Work task:
Among the lines of data below, reproduce only those from the one with "The height and width of the screenshot is (320, 631)." through the one with "Given: Click the blue", exactly as they stand, both ends included.
+===+
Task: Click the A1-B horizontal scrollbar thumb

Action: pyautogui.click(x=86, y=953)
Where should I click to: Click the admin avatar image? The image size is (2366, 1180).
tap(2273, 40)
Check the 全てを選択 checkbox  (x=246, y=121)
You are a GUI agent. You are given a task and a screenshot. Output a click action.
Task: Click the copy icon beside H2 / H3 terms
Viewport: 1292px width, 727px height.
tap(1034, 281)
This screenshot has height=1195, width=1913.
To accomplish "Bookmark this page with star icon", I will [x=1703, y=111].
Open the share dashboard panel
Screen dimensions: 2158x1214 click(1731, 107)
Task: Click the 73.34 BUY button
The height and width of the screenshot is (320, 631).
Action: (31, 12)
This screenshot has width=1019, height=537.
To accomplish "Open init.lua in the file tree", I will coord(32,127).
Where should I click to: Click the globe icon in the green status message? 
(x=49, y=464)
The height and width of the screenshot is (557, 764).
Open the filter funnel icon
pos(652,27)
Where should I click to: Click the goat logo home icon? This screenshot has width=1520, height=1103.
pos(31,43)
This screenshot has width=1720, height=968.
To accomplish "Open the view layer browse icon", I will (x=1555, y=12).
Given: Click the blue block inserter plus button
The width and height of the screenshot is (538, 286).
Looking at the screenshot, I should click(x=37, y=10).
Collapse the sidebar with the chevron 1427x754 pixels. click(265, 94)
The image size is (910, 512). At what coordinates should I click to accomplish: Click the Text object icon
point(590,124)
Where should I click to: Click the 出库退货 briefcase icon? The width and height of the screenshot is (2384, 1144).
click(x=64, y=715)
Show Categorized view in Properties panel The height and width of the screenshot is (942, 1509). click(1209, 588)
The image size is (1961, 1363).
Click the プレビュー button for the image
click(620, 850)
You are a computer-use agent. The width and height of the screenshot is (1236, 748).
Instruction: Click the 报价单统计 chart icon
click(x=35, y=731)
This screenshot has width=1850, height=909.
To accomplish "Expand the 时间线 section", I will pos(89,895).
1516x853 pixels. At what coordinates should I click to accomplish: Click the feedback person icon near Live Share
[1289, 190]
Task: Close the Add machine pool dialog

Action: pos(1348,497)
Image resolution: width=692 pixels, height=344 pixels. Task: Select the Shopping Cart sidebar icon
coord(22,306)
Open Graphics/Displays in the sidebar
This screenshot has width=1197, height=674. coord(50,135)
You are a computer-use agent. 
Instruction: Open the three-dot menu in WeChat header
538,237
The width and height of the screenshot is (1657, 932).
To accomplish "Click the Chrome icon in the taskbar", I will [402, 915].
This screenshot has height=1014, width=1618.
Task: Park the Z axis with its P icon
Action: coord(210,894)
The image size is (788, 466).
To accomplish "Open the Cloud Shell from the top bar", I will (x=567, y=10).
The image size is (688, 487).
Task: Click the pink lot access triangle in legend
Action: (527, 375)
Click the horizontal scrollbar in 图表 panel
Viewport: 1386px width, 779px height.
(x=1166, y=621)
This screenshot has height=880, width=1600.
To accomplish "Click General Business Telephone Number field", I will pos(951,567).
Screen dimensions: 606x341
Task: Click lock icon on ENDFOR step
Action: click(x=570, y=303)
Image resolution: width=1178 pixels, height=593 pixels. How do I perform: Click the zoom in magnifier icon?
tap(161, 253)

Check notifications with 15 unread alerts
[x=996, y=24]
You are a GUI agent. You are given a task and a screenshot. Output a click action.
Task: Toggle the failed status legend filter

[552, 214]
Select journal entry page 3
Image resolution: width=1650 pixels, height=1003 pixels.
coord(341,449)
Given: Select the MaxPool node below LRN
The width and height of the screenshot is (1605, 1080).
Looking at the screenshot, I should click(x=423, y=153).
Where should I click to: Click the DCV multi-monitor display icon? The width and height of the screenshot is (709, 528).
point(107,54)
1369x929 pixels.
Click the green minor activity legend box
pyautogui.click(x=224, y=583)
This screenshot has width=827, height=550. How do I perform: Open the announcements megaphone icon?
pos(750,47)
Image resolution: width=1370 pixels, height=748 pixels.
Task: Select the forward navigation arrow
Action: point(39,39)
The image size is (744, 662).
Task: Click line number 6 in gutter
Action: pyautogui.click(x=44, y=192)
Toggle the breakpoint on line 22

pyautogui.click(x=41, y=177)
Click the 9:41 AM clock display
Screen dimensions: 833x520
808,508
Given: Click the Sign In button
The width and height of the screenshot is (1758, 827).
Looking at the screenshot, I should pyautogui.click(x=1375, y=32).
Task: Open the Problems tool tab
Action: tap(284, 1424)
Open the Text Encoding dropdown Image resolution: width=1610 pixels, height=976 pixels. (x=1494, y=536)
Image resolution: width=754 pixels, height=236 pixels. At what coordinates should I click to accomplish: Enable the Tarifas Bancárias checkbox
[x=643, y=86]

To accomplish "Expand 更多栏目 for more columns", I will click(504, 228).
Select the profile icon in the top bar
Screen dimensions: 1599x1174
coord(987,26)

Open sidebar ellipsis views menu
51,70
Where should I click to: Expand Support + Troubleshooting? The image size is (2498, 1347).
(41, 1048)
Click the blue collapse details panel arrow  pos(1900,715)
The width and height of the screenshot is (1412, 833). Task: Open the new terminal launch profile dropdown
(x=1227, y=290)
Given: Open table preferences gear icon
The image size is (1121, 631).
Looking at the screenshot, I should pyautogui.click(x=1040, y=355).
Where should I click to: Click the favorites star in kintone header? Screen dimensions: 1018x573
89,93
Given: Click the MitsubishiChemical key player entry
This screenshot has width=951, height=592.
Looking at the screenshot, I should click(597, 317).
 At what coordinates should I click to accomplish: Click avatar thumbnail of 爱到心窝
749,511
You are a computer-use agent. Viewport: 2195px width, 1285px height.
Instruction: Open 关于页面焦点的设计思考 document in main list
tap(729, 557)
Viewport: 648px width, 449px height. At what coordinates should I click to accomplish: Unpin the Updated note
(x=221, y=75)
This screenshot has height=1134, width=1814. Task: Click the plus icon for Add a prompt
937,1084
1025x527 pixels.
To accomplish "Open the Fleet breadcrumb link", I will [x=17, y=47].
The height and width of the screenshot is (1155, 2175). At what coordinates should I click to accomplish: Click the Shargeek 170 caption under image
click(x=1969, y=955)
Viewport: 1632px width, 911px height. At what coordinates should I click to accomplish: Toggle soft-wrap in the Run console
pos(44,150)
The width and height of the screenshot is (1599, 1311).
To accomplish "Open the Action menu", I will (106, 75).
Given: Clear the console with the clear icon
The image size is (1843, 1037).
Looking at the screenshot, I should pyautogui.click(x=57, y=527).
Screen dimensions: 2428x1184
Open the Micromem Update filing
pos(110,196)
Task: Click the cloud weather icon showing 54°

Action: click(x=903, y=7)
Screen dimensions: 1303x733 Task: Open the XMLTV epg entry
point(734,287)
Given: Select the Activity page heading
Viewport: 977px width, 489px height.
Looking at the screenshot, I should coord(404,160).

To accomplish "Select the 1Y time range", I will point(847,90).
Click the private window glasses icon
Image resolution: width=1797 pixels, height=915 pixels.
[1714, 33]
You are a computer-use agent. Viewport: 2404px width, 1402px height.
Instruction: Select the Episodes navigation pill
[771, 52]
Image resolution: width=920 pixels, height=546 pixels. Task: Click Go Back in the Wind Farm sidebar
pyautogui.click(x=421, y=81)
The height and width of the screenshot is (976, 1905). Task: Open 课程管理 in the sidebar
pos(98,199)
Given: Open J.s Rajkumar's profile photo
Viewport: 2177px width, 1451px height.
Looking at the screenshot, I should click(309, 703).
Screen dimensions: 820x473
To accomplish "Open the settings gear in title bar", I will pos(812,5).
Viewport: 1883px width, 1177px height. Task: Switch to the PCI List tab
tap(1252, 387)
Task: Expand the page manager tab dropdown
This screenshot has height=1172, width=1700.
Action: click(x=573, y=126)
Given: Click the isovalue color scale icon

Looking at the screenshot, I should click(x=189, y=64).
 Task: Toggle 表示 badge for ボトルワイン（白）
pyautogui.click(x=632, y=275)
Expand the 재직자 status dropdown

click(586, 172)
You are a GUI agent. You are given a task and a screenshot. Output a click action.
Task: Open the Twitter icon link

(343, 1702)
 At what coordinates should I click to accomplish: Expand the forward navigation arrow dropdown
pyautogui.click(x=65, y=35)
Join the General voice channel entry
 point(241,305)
+===+
Your solution:
The height and width of the screenshot is (320, 631).
Action: (31, 12)
This screenshot has width=1019, height=537.
To accomplish "Open init.lua in the file tree", I will coord(32,127).
Where should I click to: Click the globe icon in the green status message? 
(x=49, y=464)
The height and width of the screenshot is (557, 764).
Open the filter funnel icon
pos(652,27)
Where should I click to: Click the goat logo home icon? This screenshot has width=1520, height=1103.
pos(31,43)
This screenshot has width=1720, height=968.
To accomplish "Open the view layer browse icon", I will (x=1555, y=12).
Given: Click the blue block inserter plus button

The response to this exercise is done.